Dataset records
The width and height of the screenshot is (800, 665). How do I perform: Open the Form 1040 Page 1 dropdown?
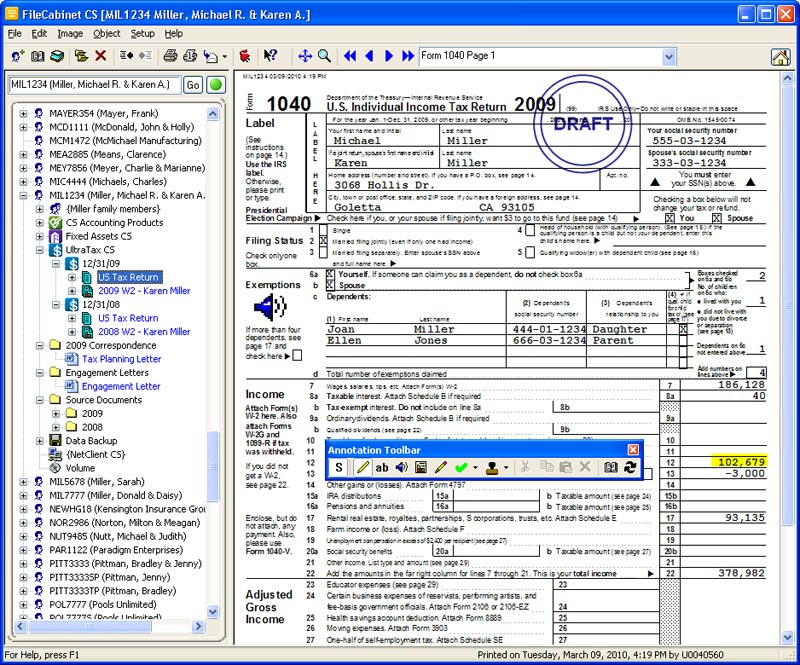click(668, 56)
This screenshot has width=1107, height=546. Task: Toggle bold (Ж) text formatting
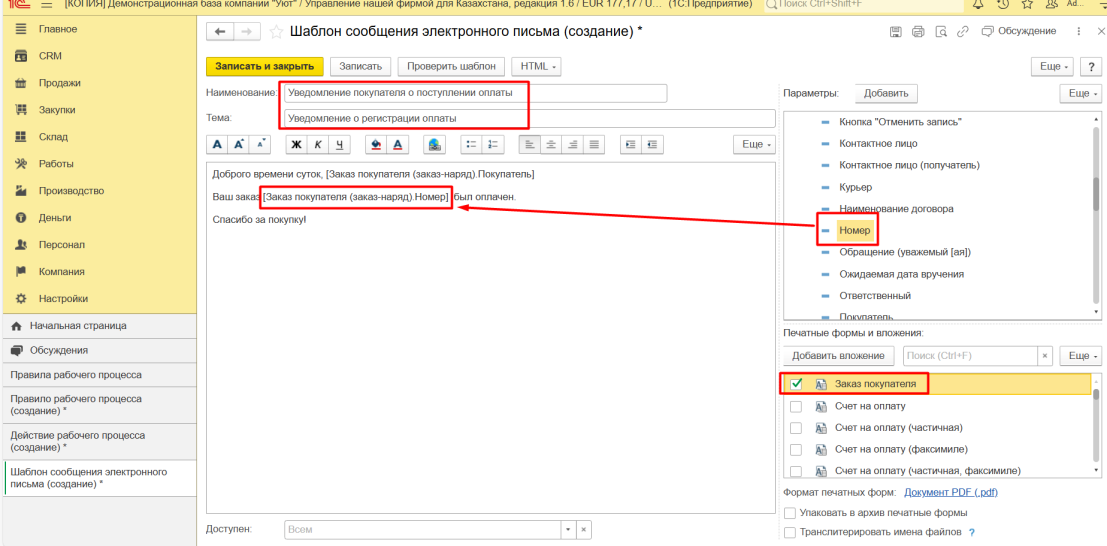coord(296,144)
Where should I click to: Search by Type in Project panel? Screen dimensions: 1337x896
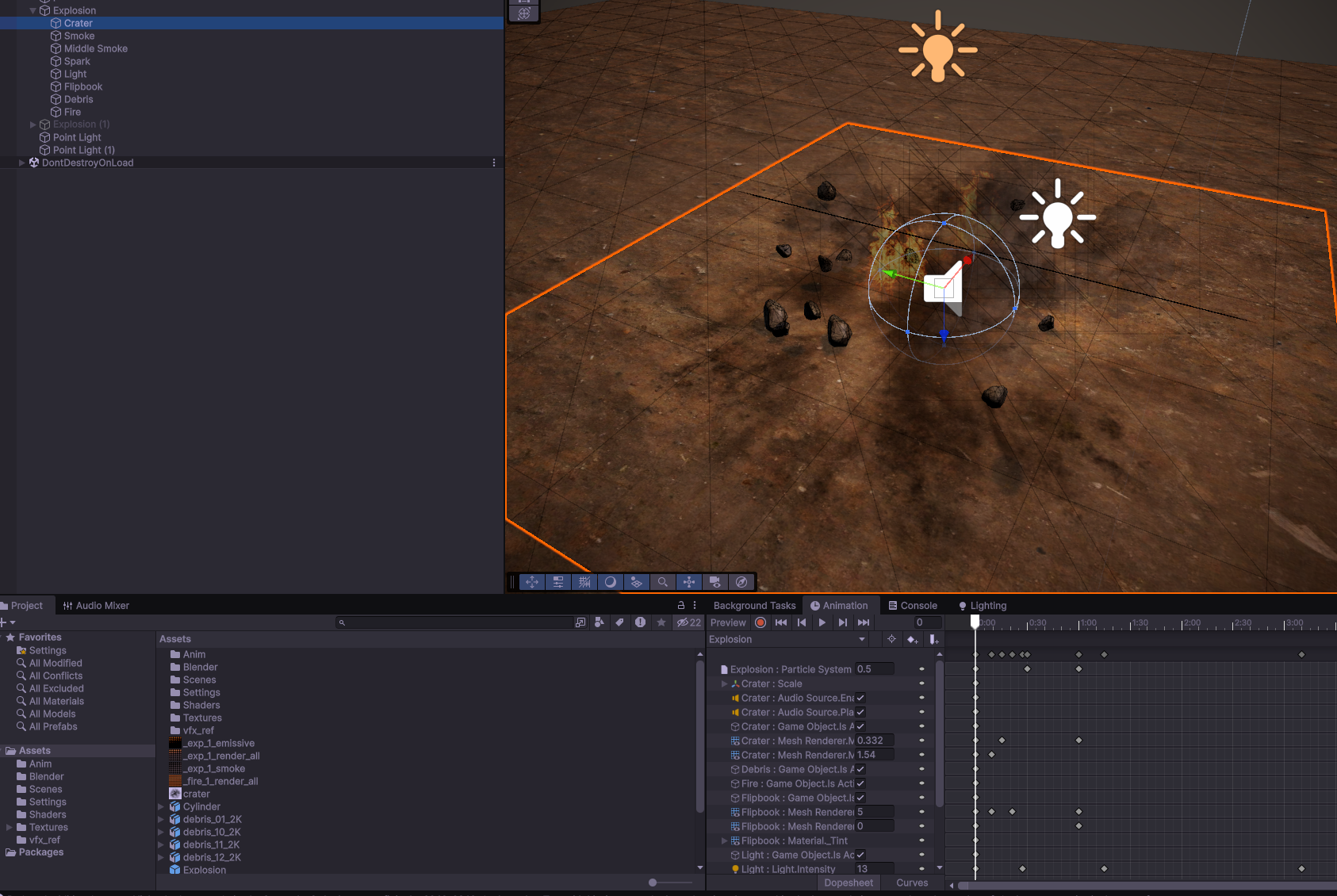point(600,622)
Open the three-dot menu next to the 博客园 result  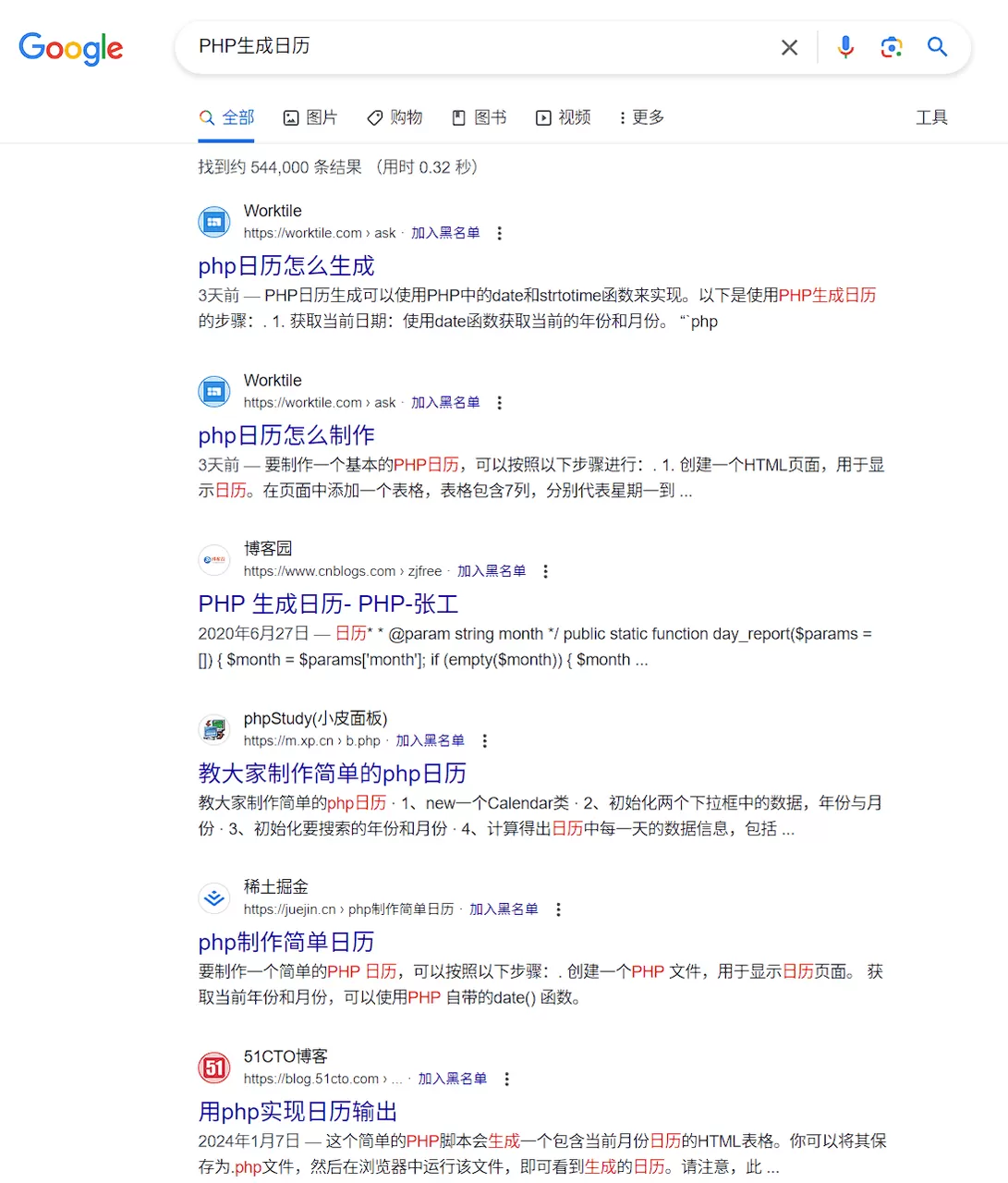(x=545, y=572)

== Short exercise ==
Show every row that contains the word "width", copying each one in full.

== Right answer ==
The width and height of the screenshot is (800, 665). How do I perform: Open the Form 1040 Page 1 dropdown?
This screenshot has width=1107, height=546. Task: Toggle bold (Ж) text formatting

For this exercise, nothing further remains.